Sebening Putih || 15

85 6 3
                                    


Putih duduk di kursi sambil melipat kedua tangannya. Matanya dengan santai menatap Anin secara terang-terangan. Di mulutnya sudah terisi permen karet kesukaannya. Sambil mengunyah, ia tidak membiarkan Anin terlepas dari pandangannya.

"Kenapa sih Put?" tanya Sagi sangat sadar dengan perhatian aneh yang diberikan oleh Putih kepada Anin.

"Kenapa Sagi?" tanya Putih yang malah balik bertanya.

Kedua insan itu saling tatap menatap untuk beberapa saat, seolah pikiran mereka saling berperang satu sama lain. Mau tak mau semua orang yang ada di ruangan yang sama dengan Sagi dan Putih itu menaruh perhatian kepada kedua orang itu. Di ruangan itu sudah ada Sagi, Putih, Hanan, Rabka, Anin dan Reza yang sudah dilepaskan.

"Lo ada masalah sama gue?" tanya Sagi dengan mata menyeledik.

Wajah yang tadinya terlihat ingin mengajak berperang kini berganti dengan wajah sulit menahan tawa. "Apa sih lo? Baperan banget." Putih mengambil camilan yang ada di depannya, lalu memasukkannya dengan kesal ke dalam mulutnya.

Hanan mulai jengah, "Kalian ini ngapain sih? Bentar kek musuh, bentar lagi kayak orang pacaran."

Rabka tersenyum licik penuh arti. Dengan sengaja tatapannya itu ia berikan kepada Anin yang tidak sengaja menatap Rabka balik untuk beberapa detik.

"Gue gaada masalah sama dia, Nan. Tuh si goblok aja yang alay. Posesif ke gebetan."

Sagi tertawa mendengar ucapan Putih. Sagi pun tersenyum, lalu memasang ekspresi menggoda kepada Putih dengan menopang wajahnya dengan tangannya sendiri. "Jadi lo cemburu gue posesif ke perempuan selain lo?"

Putih menepuk tangannya dengan tiba-tiba, menimbulkan keterkejutan yang lumayan untuk semua orang yang ada di sana. Hampir semuanya terlonjak karena kaget. "Untuk apa gue cemburu? Emangnya lo siapa di hidup gue?"

"Gue orang penting di hidup lo tentu saja."

Putih mendengus, lalu melempar kacang yang ada di tangannya ke arah Sagi. "Kata lo aja."

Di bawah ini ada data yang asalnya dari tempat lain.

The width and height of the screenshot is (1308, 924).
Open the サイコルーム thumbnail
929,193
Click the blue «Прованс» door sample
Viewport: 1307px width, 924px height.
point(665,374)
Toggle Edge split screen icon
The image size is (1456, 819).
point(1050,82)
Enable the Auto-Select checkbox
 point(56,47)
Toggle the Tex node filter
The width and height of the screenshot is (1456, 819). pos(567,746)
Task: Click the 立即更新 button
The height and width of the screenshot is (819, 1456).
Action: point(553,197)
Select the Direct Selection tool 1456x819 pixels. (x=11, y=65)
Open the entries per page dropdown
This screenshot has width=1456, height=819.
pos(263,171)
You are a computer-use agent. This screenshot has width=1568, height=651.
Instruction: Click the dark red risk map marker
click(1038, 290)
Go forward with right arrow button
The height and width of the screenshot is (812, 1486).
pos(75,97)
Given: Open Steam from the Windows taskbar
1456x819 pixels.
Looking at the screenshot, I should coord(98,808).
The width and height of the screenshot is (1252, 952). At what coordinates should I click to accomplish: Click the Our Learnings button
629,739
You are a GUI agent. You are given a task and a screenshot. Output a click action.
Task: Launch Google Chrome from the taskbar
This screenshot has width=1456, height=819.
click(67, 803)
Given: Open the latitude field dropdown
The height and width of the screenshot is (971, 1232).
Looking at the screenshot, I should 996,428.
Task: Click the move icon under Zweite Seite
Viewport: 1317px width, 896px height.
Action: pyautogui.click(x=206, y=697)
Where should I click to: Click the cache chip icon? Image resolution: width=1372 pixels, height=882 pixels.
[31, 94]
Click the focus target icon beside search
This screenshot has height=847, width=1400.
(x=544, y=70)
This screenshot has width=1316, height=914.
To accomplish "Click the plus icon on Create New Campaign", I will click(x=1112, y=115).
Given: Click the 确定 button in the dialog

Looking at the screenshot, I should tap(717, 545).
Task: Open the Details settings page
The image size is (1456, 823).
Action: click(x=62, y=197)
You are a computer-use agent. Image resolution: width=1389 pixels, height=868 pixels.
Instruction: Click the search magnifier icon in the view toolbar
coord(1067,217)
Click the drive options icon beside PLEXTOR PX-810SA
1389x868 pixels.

"Lah emang iya kan?" tanya Sagi meminta dukungan, terutama kepada Hanan dan Rabka.

Hanan mengusap wajahnya dengan lelah karena sikap Sagi barusan. Hanan jadi merasa kasihan dengan Anin yang tadi kata Sagi adalah gebetan laki-laki itu. Hanan menghela napas lagi, lalu memilih bangkit pergi untuk menjemput Kaka yang daritadi mengurung diri di kamarnya.

"Gue mau ke Kaka."

Suasana menjadi hening ketika Hanan pergi menuju Kaka.

Rasanya menyebalkan untuk Reza karena terperangkap di sini bersama lingkungan kehidupan Putih yang sama sekali tidak ia mengerti. Keberadaannya seperti tidak diakui di sini, bisa dibilang Reza tidak dianggap. Namun, tetap saja Hanan tidak membiarkan Reza untuk pergi dari rumah yang sudah dicap neraka oleh Reza.

Tatapan Reza tidak sengaja jatuh pada sosok laki-laki di sebelahnya. Rabka, adalah laki-laki paling tidak normal setelah Sagi yang Reza lihat di rumah ini. Lihat saja, bahkan sekarang laki-laki itu sedang senyum-senyum sendiri sambil mengusap-ngusap dagunya. Reza jadi bergidik ngeri. Semua orang yang ada di sini aneh menurut Reza. Menyesal rasanya Reza sudah mencoba untuk membantu Devan.

"Tjah, lo sama Anin udah deket sejak kapan?" tanya Rabka menghentikan pertengkaran kecil antara Putih dengan Anin.

"Sejak awal?"

"Awal apaan dah?"

"Awal kapan Nin?" tanya Sagi malah beralih bertanya kepada Anin.

"Sejak awal PLS kemaren ya kak?" jawab Anin sambil tersenyum.